**Task**
What is the number of lines in these entries that contain "screenshot"? State it alone.

**Source data**
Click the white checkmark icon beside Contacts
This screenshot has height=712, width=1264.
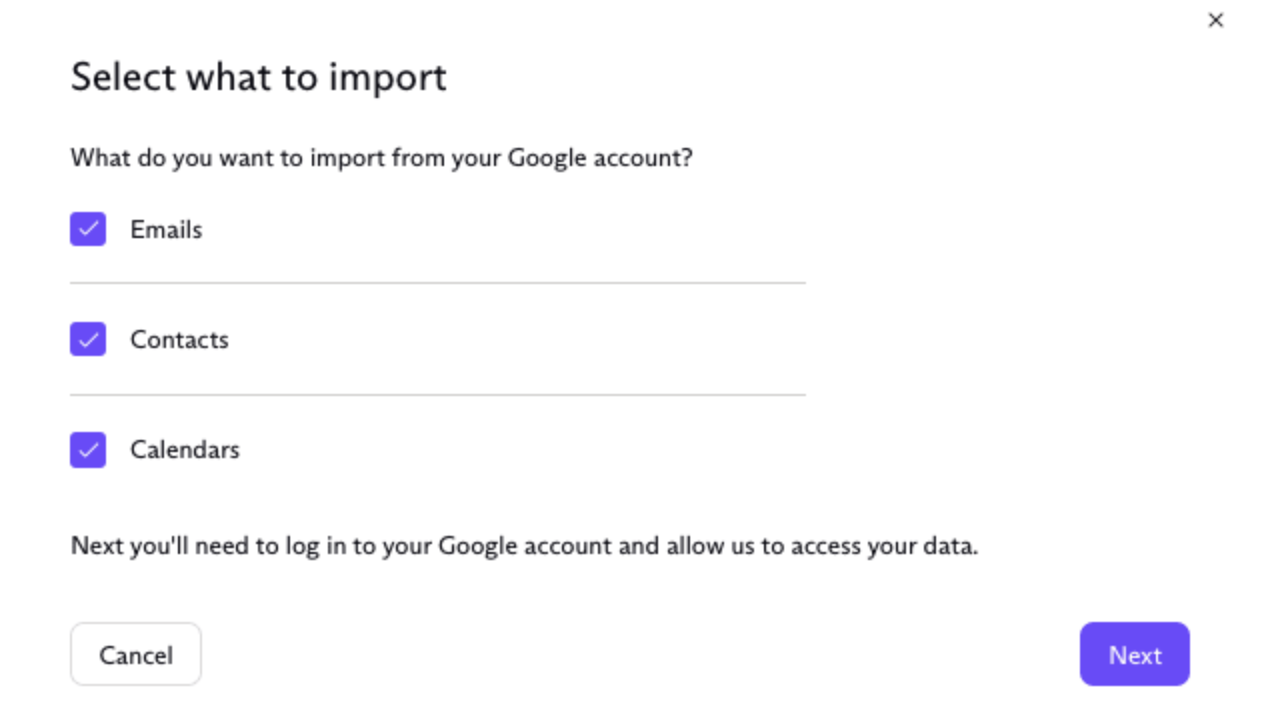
--
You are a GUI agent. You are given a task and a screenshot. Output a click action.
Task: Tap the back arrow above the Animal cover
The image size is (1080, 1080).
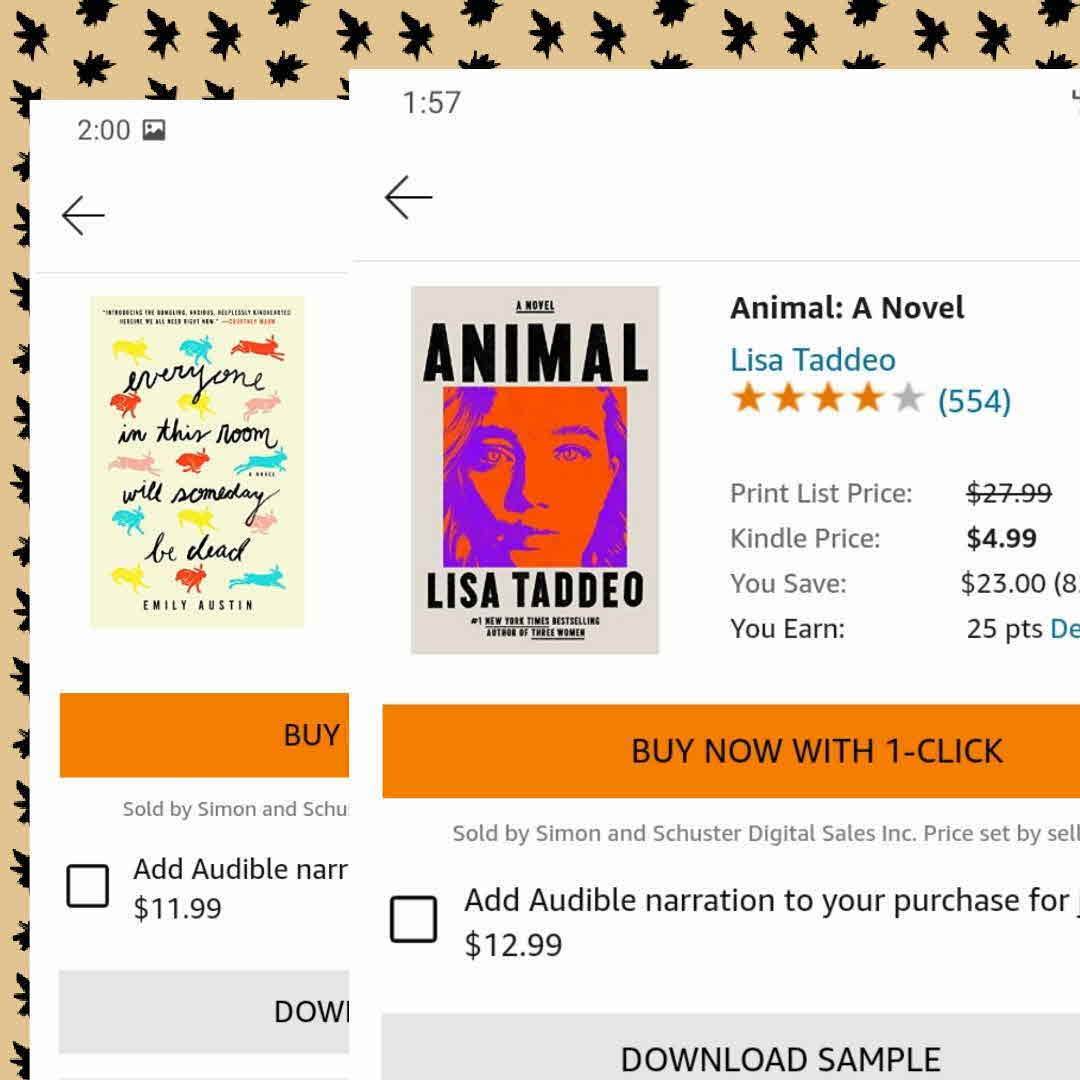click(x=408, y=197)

**Exercise output**
2